Thomas Davidson (paléontologue)

Résumé
Thomas Davidson (17 May 1817 - 14 October 1885) was a British palaeontologist. He was born in Edinburgh. His parents possessed considerable landed property in Midlothian. Educated partly in the University of Edinburgh and partly in France, Italy and Switzerland, and early acquiring an interest in natural history, he benefited greatly by acquaintance with foreign languages and literature, and with men of science in different countries. He was induced in 1837, through the influence of Leopold von Buch, to devote his special attention to the brachiopoda, and in course of time he became the highest authority on this group. The great task of his life was the Monograph of British Fossil Brachiopoda, published by the Palaeontographical Society (1850–1886).

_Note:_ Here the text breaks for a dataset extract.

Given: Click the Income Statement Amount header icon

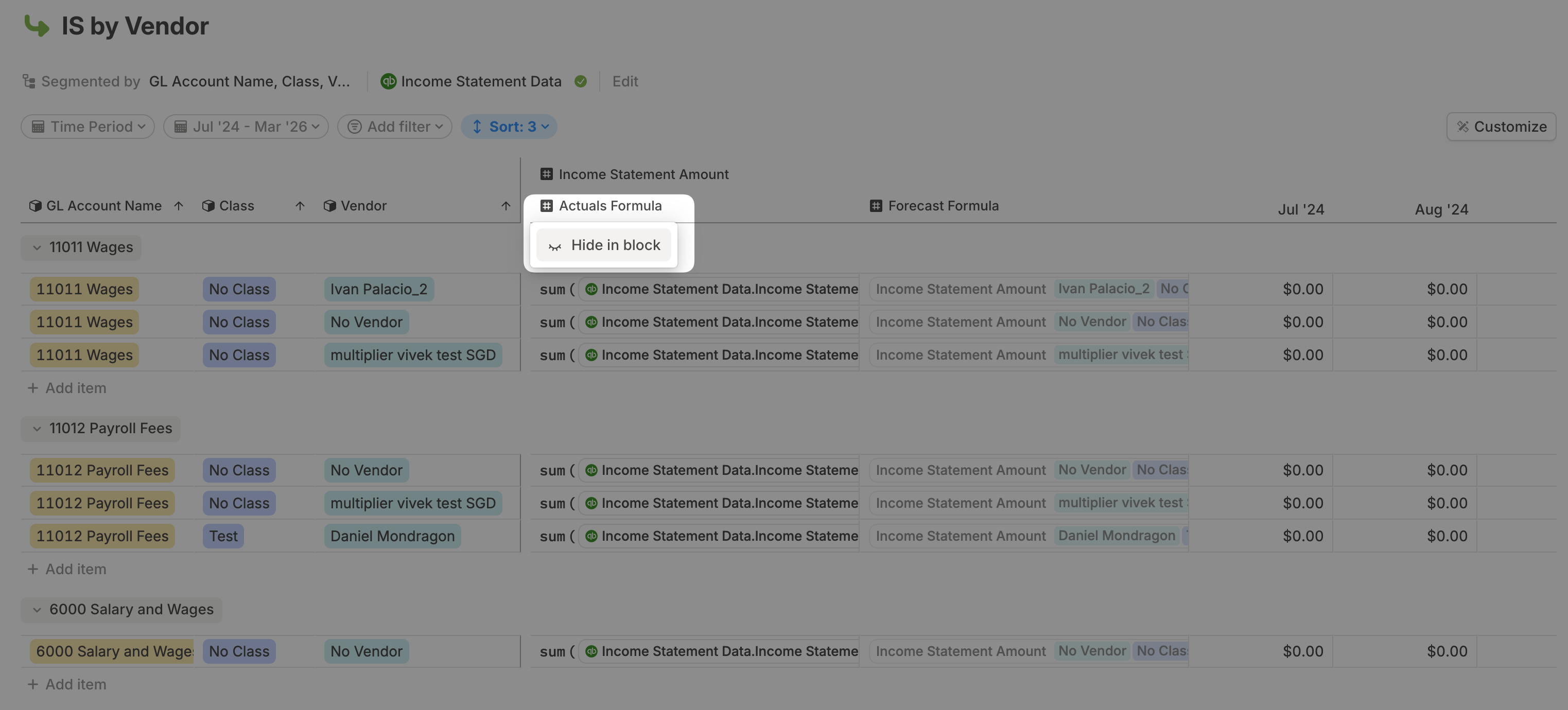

This work, with supplements, comprises six quarto volumes with more than 200 plates drawn on stone by the author. He also prepared an exhaustive memoir on Recent Brachiopoda, published by the Linnean Society. He monographed the entire series of Brachiopoda collected by HMS Challenger. Davidson benefited from an introduction to Elizabeth Gray by John Young in 1865. Gray had a lifelong interest in the fossils of Girvan in Scotland. Her family took their holidays there each year and they would devote their time to gathering cleaning and labelling fossils. Gray had some basic geology training, but she preferred to let others do the scientific descriptions. Gray would send collections of fossils, including brachiopoda, regularly over several years between 1867 and 1885. He was elected fellow of the Geological Society of London in 1852 and in 1865 awarded their Wollaston medal. He was elected Fellow of the Royal Society in 1857, and in 1870 received a Royal medal from the Royal Society. In 1882, the degree of LL.D. was conferred upon him by the University of St Andrews. In 1866, he was elected as a member to the American Philosophical Society. Davidson died at Brighton on 14 October 1885, bequeathing his fine collection of recent and fossil brachiopoda to the British Museum.